Hi my friend!
Okay so this week I want to take you behind the scenes of how I actually write an article.
I’ve already talked about some parts of this process several times, but I realized I’ve never shared the full picture. And I know that a lot of people would like to read what it takes to write an article from start to finish.
Honestly, when I say I’m a content writer, people who aren’t in marketing imagine it like a romantic thing, where I sit down with a cup of coffee and wrap up an article in 2 hours or so.
I mean, that’s partly my fault because I share those nice moments from a coffee shop and I do enjoy the process. But it’s much more time and energy-consuming than it seems from the outside.
So let me walk you through how it really goes.
Step #1: Fill out the brief
First, a client sends me the brief with a keyword and some basic details.

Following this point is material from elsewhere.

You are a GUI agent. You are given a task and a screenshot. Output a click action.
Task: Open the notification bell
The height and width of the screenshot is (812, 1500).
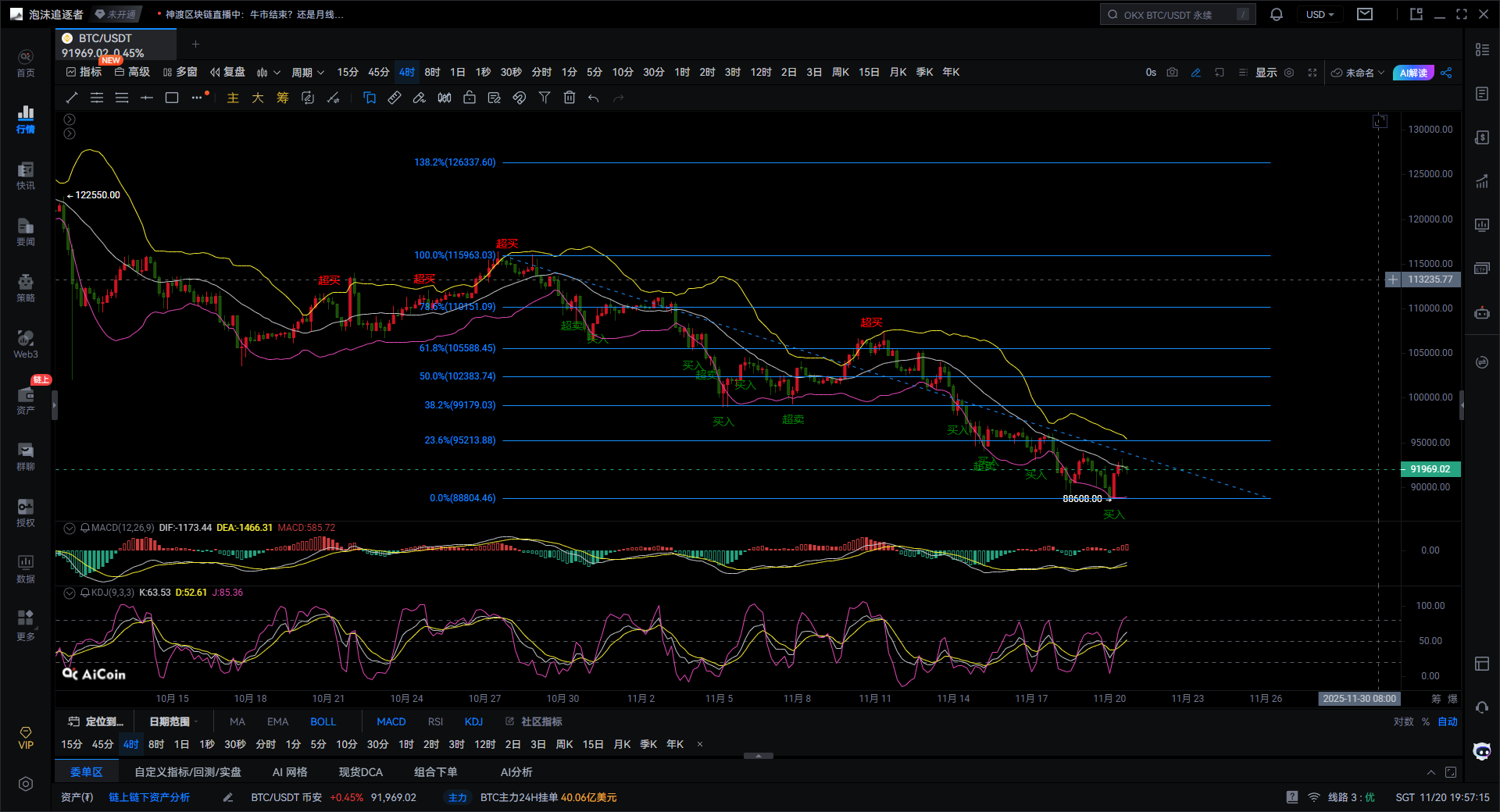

And at this point I already know their writing guidelines inside out. The tone, the structure, all the dos and don'ts. Because that's something we set up right at the start, when we begin working together.
So I'm never starting from zero. I already know exactly what "good" looks like for them.
Step #2: Start preliminary research
I do my preliminary research in two parts:
First, I want to know what people are actually struggling with. So I go dig through Reddit threads where people talk about the topic. What's frustrating them, what they're confused about, what solutions they're looking for.
These threads get long (they always do), so I copy all those conversations into a Google Sheet. Then I hand it over to Claude and ask it to find the patterns for me. The pain points that keep coming up, the questions people keep asking.
And just like that, I have a really clear picture of what people actually need from this topic. Which is the whole point, honestly. That's the difference between an article that's actually helpful and one that just... exists.
Then I move on to the SERP analysis.
I Google the keyword and study what's already ranking. This tells me two things. First, the kind of content people expect for this search. And second (this is the BEST part), it helps me see the gaps.
Step #3: Find the content gap
I take everything I learned from Reddit, what people are struggling with, and I hold it up against what the top articles actually cover. And the gap between those two?
So I add an information gain section to the brief. It describes the angles or the details I’ll add to my article to make it better than the existing ones.
Sometimes, it’s the piece of information I’ll cover that others are missing. Or I’ll explain something better than they do. Sometimes it's a whole angle nobody covered. Sometimes I’ll add better examples or screenshots to illustrate the point. Sometimes I’d add an insight from someone who's actually done the thing, which those articles never have.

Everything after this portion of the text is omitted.